-- Task inputs follows --

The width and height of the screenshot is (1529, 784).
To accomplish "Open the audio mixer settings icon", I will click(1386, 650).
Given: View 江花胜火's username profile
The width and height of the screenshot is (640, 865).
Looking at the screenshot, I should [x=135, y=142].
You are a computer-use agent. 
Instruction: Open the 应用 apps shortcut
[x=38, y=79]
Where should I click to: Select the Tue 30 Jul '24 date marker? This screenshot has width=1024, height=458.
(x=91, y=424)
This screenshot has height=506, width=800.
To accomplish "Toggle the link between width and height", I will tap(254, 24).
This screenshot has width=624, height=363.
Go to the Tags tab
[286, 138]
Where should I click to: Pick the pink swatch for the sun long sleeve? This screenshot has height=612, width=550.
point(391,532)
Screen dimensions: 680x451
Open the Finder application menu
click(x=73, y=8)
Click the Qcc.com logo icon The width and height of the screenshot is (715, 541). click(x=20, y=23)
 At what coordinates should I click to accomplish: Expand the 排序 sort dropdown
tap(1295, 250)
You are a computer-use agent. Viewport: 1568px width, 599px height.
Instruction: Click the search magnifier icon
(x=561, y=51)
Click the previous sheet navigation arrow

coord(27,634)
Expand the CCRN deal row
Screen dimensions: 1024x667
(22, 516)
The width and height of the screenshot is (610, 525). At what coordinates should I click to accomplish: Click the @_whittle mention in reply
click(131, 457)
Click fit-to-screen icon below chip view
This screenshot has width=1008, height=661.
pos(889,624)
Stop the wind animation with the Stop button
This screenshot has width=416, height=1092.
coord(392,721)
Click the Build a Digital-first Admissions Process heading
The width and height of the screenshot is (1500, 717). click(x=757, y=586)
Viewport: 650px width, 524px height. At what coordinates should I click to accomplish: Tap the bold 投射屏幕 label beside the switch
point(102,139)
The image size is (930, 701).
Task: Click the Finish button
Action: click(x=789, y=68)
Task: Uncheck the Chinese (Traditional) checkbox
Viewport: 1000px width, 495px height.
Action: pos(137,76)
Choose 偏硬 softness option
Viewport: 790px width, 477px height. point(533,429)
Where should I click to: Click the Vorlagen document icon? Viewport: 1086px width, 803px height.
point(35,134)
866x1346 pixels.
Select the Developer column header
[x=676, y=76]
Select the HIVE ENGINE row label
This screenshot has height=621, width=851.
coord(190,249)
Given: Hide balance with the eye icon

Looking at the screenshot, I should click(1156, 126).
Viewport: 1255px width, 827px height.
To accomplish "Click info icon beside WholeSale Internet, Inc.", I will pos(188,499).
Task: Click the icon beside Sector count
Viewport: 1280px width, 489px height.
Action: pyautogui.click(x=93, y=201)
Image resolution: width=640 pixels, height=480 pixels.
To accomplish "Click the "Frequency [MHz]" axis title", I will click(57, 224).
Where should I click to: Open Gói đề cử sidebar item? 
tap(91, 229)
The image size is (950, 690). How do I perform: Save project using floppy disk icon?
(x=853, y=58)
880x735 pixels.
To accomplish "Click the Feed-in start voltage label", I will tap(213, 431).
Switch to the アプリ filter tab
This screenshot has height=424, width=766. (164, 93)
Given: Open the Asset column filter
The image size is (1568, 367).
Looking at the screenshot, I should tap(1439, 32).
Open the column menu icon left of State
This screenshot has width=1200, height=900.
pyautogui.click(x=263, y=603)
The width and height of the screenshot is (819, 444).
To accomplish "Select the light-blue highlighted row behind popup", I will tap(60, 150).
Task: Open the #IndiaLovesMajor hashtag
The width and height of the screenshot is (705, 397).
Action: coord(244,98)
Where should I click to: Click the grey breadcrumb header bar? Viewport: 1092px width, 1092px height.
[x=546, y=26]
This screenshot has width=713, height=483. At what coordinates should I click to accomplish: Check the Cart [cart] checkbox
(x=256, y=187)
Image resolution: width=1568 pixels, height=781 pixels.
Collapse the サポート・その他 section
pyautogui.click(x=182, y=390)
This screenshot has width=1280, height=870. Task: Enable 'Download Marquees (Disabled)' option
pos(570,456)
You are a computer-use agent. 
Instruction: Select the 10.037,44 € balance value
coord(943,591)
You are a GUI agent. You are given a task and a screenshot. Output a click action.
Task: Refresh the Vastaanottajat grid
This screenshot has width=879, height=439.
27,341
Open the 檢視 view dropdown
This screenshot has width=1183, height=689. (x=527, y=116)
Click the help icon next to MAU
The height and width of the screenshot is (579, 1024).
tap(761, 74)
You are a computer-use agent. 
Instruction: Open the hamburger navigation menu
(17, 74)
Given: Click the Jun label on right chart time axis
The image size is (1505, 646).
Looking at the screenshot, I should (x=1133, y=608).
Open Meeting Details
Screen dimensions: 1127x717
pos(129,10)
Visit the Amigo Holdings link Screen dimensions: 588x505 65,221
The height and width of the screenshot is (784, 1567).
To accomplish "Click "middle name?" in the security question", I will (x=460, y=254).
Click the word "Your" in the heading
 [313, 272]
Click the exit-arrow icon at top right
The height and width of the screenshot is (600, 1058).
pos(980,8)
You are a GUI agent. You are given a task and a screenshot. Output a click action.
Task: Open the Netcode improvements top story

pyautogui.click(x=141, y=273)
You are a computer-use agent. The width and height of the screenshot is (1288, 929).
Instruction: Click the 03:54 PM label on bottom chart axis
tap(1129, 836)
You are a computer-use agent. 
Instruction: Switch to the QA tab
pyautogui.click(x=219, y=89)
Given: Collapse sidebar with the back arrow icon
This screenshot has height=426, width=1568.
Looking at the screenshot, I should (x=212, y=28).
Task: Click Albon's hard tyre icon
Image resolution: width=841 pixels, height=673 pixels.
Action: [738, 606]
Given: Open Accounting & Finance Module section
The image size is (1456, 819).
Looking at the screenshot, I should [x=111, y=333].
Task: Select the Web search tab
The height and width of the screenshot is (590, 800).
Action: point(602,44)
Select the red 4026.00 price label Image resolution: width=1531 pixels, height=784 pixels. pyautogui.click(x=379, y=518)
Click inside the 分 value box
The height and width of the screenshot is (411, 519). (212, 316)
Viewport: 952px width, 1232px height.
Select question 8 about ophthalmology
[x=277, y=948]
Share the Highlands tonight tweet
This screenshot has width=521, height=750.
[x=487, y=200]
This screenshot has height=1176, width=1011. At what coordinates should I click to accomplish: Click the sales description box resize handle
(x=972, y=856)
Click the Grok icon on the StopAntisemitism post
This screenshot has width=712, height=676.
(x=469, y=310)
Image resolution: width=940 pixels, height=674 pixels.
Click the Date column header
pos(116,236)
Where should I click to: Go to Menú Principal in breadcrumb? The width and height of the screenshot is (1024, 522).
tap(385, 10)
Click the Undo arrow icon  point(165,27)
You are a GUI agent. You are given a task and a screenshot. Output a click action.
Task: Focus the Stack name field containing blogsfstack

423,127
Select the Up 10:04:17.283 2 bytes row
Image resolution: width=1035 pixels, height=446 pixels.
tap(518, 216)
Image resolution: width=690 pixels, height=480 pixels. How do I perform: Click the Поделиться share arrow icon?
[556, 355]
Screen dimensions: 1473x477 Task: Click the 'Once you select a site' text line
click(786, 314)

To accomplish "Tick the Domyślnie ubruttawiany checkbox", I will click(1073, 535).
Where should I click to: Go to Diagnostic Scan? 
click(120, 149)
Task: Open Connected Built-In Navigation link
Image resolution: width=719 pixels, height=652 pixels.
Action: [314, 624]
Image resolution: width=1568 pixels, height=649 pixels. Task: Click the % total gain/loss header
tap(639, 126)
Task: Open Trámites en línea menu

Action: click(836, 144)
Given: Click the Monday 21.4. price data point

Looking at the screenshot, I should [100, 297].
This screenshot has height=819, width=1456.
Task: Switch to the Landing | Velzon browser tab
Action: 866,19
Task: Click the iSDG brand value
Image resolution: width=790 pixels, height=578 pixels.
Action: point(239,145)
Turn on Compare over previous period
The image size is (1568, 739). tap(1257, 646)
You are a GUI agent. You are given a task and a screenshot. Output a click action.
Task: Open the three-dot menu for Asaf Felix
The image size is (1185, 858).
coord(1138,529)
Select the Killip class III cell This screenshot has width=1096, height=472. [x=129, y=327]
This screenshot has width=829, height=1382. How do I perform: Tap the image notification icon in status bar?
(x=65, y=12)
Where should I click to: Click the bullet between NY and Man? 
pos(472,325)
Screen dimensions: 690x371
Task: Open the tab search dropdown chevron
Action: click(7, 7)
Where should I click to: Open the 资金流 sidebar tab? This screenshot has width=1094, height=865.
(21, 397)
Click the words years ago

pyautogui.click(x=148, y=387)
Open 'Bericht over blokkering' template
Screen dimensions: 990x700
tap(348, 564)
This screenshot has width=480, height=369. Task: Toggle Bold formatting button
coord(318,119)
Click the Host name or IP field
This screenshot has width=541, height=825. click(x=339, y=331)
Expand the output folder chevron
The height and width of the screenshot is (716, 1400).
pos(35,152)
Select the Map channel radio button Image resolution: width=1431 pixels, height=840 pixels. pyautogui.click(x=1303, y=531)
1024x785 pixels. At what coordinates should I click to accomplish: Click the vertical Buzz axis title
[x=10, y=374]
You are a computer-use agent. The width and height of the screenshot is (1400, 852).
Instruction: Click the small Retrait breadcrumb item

-- Task inputs concluded --

#### Directions
Please transcribe only the lines in the records above running from the line that has "Where should I click to: Click the Vorlagen" through the line that has "Given: Open the Asset column filter", both included, exactly as they appear.

#### Exercise result
Where should I click to: Click the Vorlagen document icon? Viewport: 1086px width, 803px height.
point(35,134)
866x1346 pixels.
Select the Developer column header
[x=676, y=76]
Select the HIVE ENGINE row label
This screenshot has height=621, width=851.
coord(190,249)
Given: Hide balance with the eye icon

Looking at the screenshot, I should click(1156, 126).
Viewport: 1255px width, 827px height.
To accomplish "Click info icon beside WholeSale Internet, Inc.", I will pos(188,499).
Task: Click the icon beside Sector count
Viewport: 1280px width, 489px height.
Action: pyautogui.click(x=93, y=201)
Image resolution: width=640 pixels, height=480 pixels.
To accomplish "Click the "Frequency [MHz]" axis title", I will click(57, 224).
Where should I click to: Open Gói đề cử sidebar item? 
tap(91, 229)
The image size is (950, 690). How do I perform: Save project using floppy disk icon?
(x=853, y=58)
880x735 pixels.
To accomplish "Click the Feed-in start voltage label", I will tap(213, 431).
Switch to the アプリ filter tab
This screenshot has height=424, width=766. (164, 93)
Given: Open the Asset column filter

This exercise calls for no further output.